Form the list I'd choose Cap and Spidey. Otherwise I would have chosen Avengers.
 
If so, then what about

X-Men Origins: Wolverine, Deadpool and Deadpool 2 ?

As XM Origins showed his early form.

Personally I say nah, there's maybe an argument to be made there but once Deadpool 3 comes out I think that goes out the window.

I'd pick it over Blade, Thor and Iron Man.

I stand corrected then, lol.

Haven't seen Blade 2 or 3 but I don't think there's any other movie on this last as weak as Origins.
 
Every MCU series seems to have at least one weak link:
  1. First Avenger (6/10), Winter Soldier (9/10), Civil War (8/10)
  2. Avengers (9/10), Age of Ultron (7/10), Infinity War (9/10), Endgame (5/10)
  3. Thor (6/10), Dark World (5/10), Ragnarok (9/10)
  4. Iron Man (8/10), IM2 (6/10), IM3 (5/10)

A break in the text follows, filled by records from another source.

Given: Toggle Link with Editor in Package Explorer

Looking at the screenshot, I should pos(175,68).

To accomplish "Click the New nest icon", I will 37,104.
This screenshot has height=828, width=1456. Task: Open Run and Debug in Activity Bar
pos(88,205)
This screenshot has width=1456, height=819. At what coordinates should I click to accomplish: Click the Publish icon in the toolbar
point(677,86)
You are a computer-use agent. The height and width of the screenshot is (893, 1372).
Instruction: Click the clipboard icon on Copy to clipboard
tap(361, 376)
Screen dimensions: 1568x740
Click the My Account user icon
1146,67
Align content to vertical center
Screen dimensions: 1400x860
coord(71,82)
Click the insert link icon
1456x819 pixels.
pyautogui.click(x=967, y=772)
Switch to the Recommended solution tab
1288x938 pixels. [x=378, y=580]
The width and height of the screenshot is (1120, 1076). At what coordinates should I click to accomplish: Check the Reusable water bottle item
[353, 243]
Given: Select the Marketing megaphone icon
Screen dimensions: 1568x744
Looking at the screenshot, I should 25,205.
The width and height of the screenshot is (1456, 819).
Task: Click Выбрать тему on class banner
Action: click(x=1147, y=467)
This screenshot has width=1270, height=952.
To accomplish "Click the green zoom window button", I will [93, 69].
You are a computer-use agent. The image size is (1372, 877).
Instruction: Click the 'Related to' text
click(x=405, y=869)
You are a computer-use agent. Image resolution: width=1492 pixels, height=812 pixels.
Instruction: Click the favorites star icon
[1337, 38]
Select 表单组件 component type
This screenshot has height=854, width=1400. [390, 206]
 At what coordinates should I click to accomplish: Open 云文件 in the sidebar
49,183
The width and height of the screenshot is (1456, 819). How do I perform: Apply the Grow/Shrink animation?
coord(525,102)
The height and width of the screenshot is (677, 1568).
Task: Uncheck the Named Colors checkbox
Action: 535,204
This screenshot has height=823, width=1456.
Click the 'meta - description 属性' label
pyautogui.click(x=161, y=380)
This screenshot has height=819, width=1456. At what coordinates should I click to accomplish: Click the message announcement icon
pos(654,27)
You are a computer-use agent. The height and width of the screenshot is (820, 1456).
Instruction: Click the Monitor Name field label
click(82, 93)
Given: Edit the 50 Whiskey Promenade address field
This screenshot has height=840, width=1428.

First Avenger has aged very well, I'd give it much higher than a 6
Caps three movies were the best as a whole, but Civil War being too Avenger-y, I guess I give Iron Man the "best pure self-contained trilogy" award
 
Personally I say nah, there's maybe an argument to be made there but once Deadpool 3 comes out I think that goes out the window.



I stand corrected then, lol.

Haven't seen Blade 2 or 3 but I don't think there's any other movie on this last as weak as Origins.

It's been some time since I saw Blade 2, but it was decent, Blade 2 was directed by Guillermo del Toro.
 
Wait................what? And I know it's four films but still..............it's not a trilogy? That's a technicality it at it's finest! :huh:

If you watch the 'Avengers Trilogy', you would end with Infinity War. With a cliffhanger waiting to be resolved. If the story is fundamentally unfinished in the third film and requires the fourth to be complete, then it can't really be a trilogy, can it?

This. It's not even as if Infinity War and Endgame are one movie split in two like Harry Potter and the Deathly Hallows where you could make the argument that it functions as one long film. They're two separate stories with a beginning, middle, and end. Feige even said as much.

Not that I really care one way or the other but just find it funny to see these trilogy threads a lot. Sure, there's 3 movies under an IP name but they're positioned as part of the MCU to a point where each franchise (outside of maybe Gaurdians and Ant-Man which obviously still need another entry yet) hasn't maintained it's singularity as a franchise for 3 movies straight without leaning on something else or becoming enmeshed in other movies.

I thought about this myself and how unique Guardians 1 and 2 were especially within the MCU in that they didn't tie in to anything else other than the Infinity Stone connection and Thanos, the latter of which was only mentioned in Vol. 2. It took the Guardians four years to interact with any of the Avengers on screen, which made it more fun seeing them interact with the likes of Tony and Thor. Of course Vol. 3 will pick up after Endgame so GOTG loses its singularity as an individual franchise now but it did come the closest in terms of not tying into anything else within the MCU.
 
I stand corrected then, lol.
Haven't seen Blade 2 or 3 but I don't think there's any other movie on this last as weak as Origins.
Blade 2 is pretty good actually. Trinity is probably the only movie in those trilogies that's even worse than Origins. But yeah out of the rest in the list nothing comes close to that level, fortunately.